■ STATED TASK: Update the listing starting at the line containing "Where should I" and ending at the line containing "click(x=651, y=123)" by changing "Average position" to "Total clicks". Keep everything else the same, give only those lines, and leave the pictures out of your answer.

■ SOURCE RECORDS:
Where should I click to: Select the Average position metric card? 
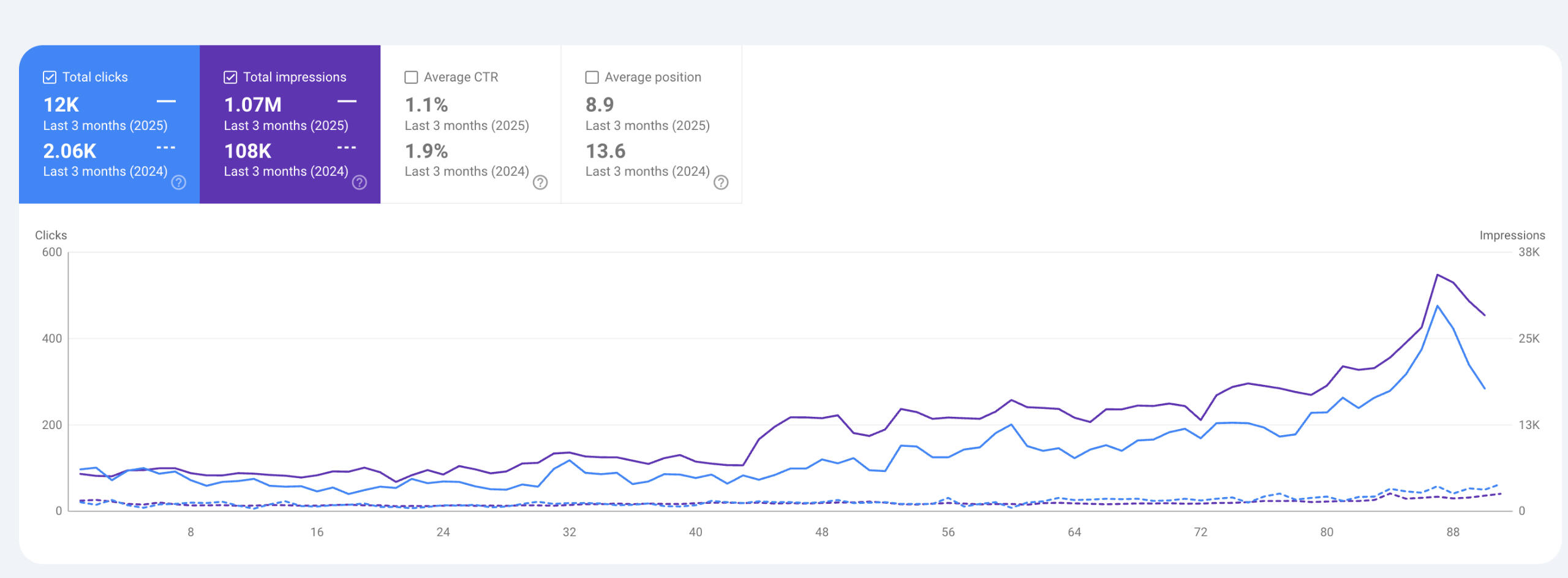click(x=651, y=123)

==

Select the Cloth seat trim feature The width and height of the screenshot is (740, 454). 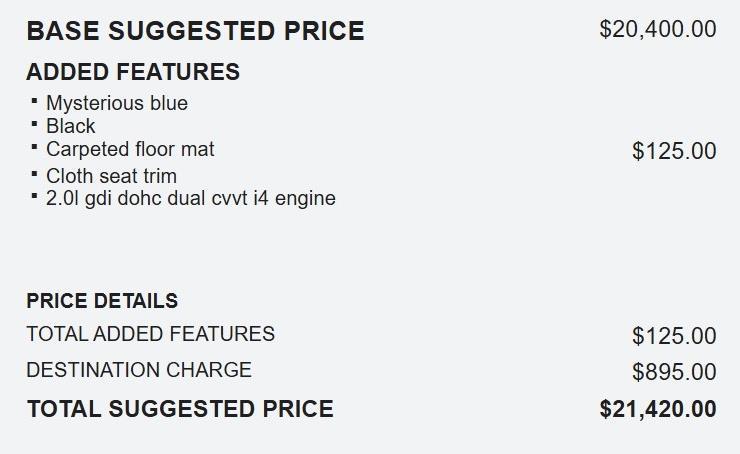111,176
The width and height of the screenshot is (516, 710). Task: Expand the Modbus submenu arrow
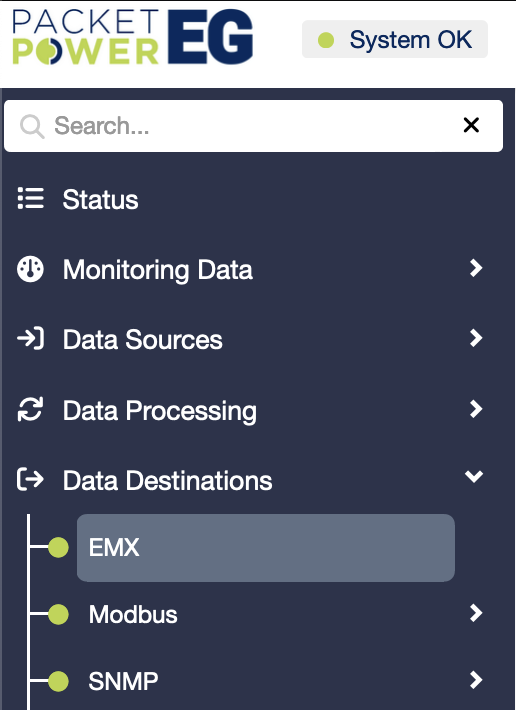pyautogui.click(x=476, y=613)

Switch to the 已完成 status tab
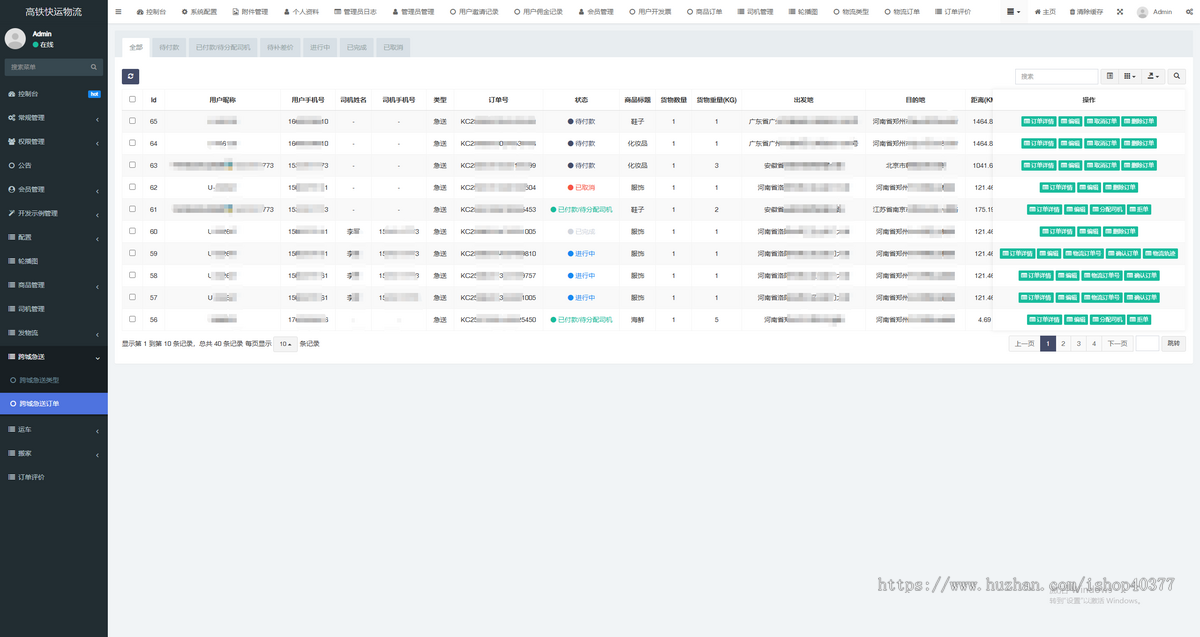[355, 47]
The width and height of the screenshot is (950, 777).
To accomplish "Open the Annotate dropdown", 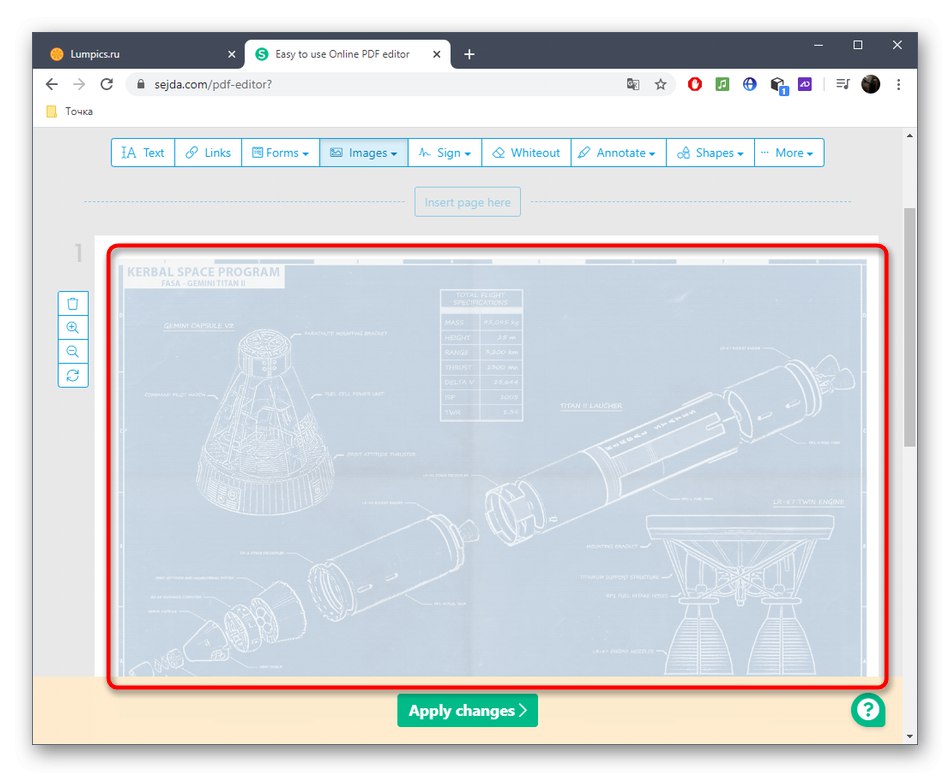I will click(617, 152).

■ RESULT OF THE EXERCISE:
Where should I click to: Select the Total clicks metric card? 
click(x=651, y=123)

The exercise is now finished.